0:00:52.6 Ella Cressman: And I am Ella Cressman a licensed aesthetician, certified organic formulater, ingredient junkie and content contributor for Associated Skin Care Professionals. And you may notice I sound a little different. Can you hear me okay Maggie?  


0:01:05.2 MS: Hear you loud and clear, Ella. 


0:01:06.8 EC: Okay, great. Well, I'm actually coming to you guys remotely rather than from the studio because I had my own whoopsy doozy. I was walking my dog and slipped and fell and broke my leg, and now I have some new hardware. So I'm at home healing and still thinking of all of the listeners and these amazing podcasts we're going to putting out, so in the next couple of weeks I might sound a little different but still great content. Hi, Maggie I know you're gonna miss me there in the studio, so I thought about sending you a cardboard cut out for our podcast ____ days. What do you think?  


0:01:38.8 MS: Love it, Ella. And then we are gonna miss you. 


0:01:42.4 EC: Soon enough I'll be back. 


0:01:43.3 MS: Soon enough. Yeah, so today we're talking about acids. And personally, when I hear about AHAs and BHAs, automatically, my mind's going to chemical peels. But obviously these ingredients are also found in topical products too. So let's first start, what makes an acid an AHA or a BHA? So simply put, AHAs are considered water-soluble, BHAs are considered oil-soluble, but there's also some science behind that too. They are organic compounds with the core element being a carbon atom. And they're bonded to oxygen and hydrogen, otherwise known as a hydroxyl group, and this bond is occurring in either the first position, alpha or second position, beta. 
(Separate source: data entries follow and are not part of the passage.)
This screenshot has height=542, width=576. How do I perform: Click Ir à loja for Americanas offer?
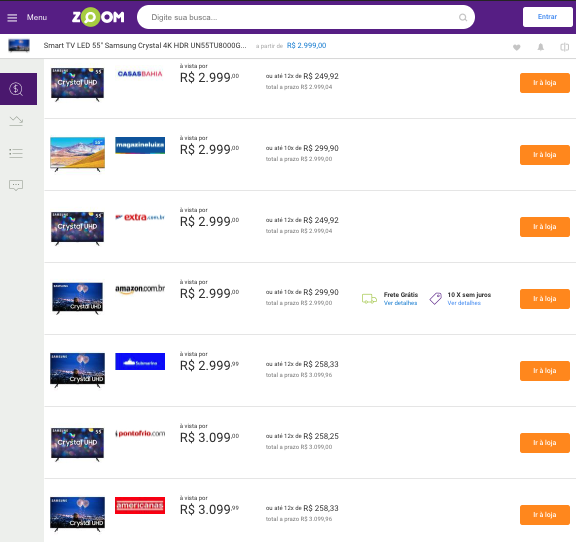click(x=545, y=515)
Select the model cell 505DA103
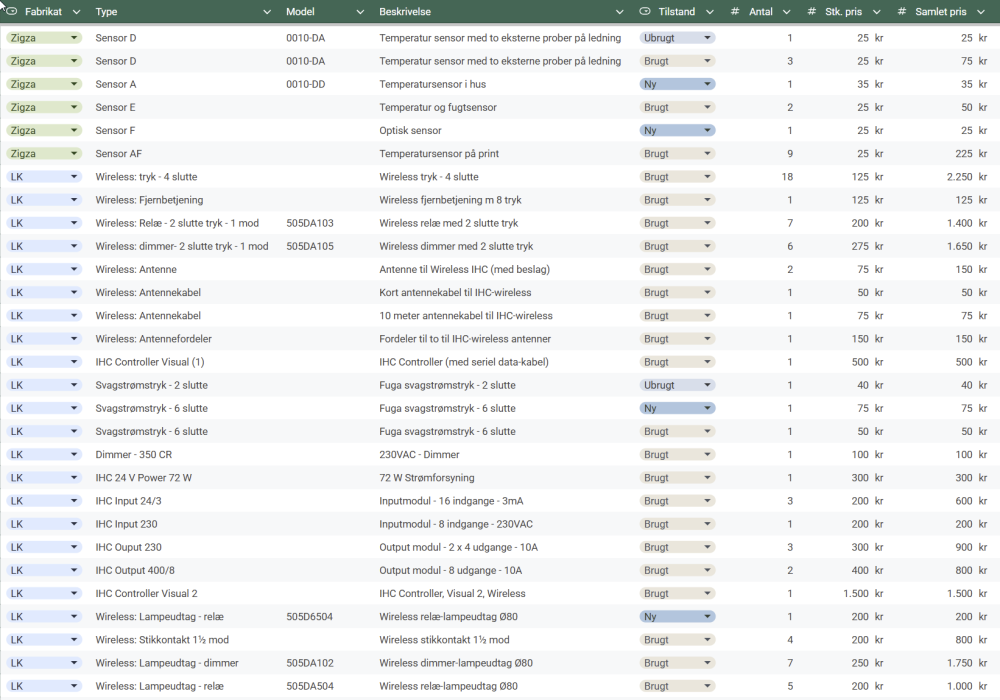 click(x=310, y=223)
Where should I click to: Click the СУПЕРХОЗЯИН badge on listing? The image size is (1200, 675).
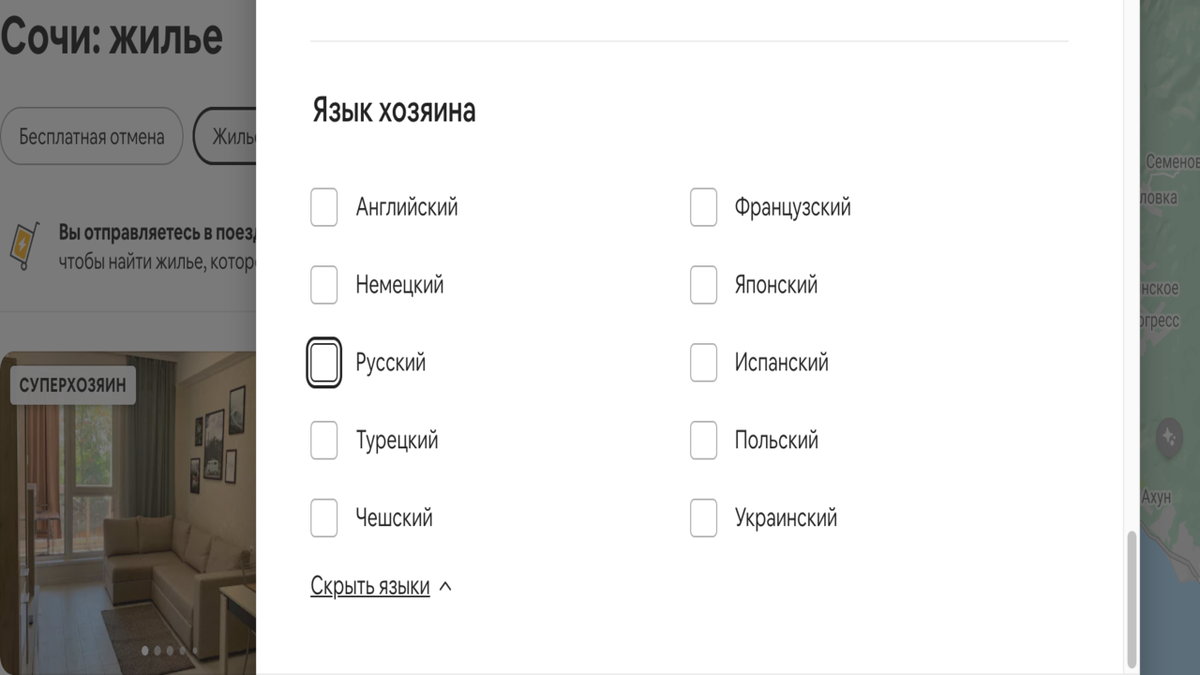73,386
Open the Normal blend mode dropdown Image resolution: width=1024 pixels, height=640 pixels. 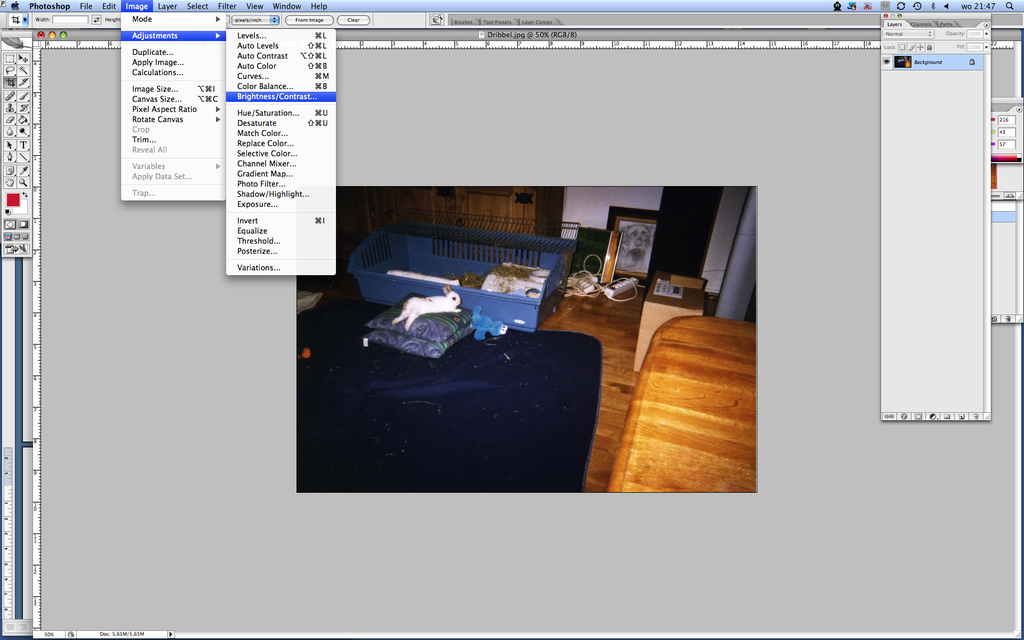908,34
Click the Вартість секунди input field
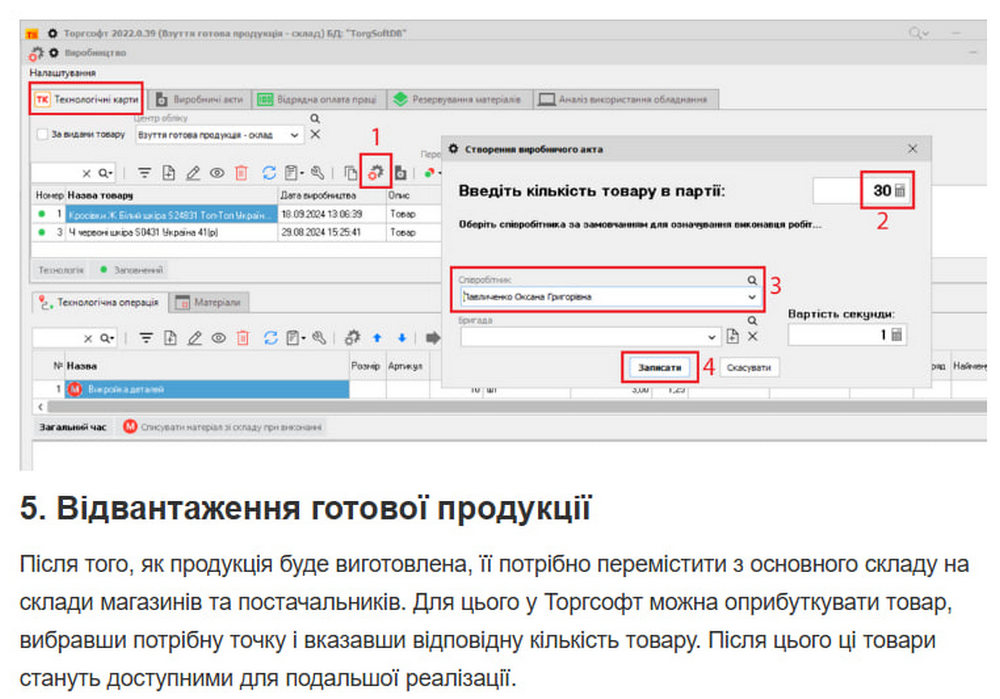The image size is (1000, 699). coord(838,336)
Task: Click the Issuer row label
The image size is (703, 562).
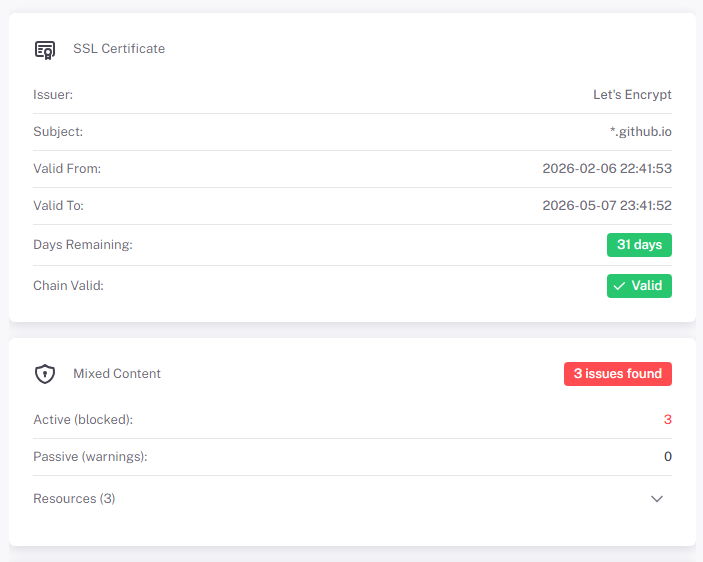Action: (53, 95)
0:02:25.9 EC: And you know another thing to think about with both alpha and beta hydroxy acids? Is they're a part of a family known as carboxylic acids, and it's really fun to say, especially as you're touting your knowledge and information to your client's, carboxylic acids, and that's all because of the hydroxy groups that are connected. The molecular shape. This is one of my favourite subjects. 


0:02:47.8 MS: I agree, and I think a lot of aestheticians out there probably are not thinking about, "Why is it called alpha-hydroxy acid or beta-hydroxy acid?" And in school, you're learning just the basics. So for instance, glycolic, salicylic. So what are these acids good for?  


0:03:04.2 EC: I think something else to consider too is glycolic, salicylic and even TCA, they're all cousins. So what they're doing in the skin is they're sending a signal to release a bond. And the molecular size, as you mentioned, where it's positioned, alpha or beta, is just as important as sometimes the molecular length. So carbon chain-wise in those hydroxys. This is especially important when we're talking about glycolic, lactic mandelic. Those difference and when do we choose which or how do we know what kind of histological effect they're going to have, we learn that in school too, depends on their molecular size. So glycolic being small, two carbon chain, it's gonna penetrate deeper than lactic, it is a three carbon chain. It's a slight difference, but when you're looking at depth, as you mentioned in chemical peeling, but also for home care, what do you want to have happen in the skin? Those are important considerations. 


0:03:56.7 MS: Yeah, and you said something key there for me, which was who are they good for? And we talked in a prior podcast about Fitzpatrick, but Fitzpatrick plays a key role here in determining what acids you're gonna use on what client, and part of that too is also prepping the client depending on their Fitzpatrick before then going into chemical peeling. And some of that doesn't come into play when you're just using it for topical products, but I think it's interesting. You may use a topical that has say, glycolic acid to prep a client to then receive that chemical peel. So listen to that prior podcast. There's good information there on not just Fitzpatrick, but other ways to... What's the word?  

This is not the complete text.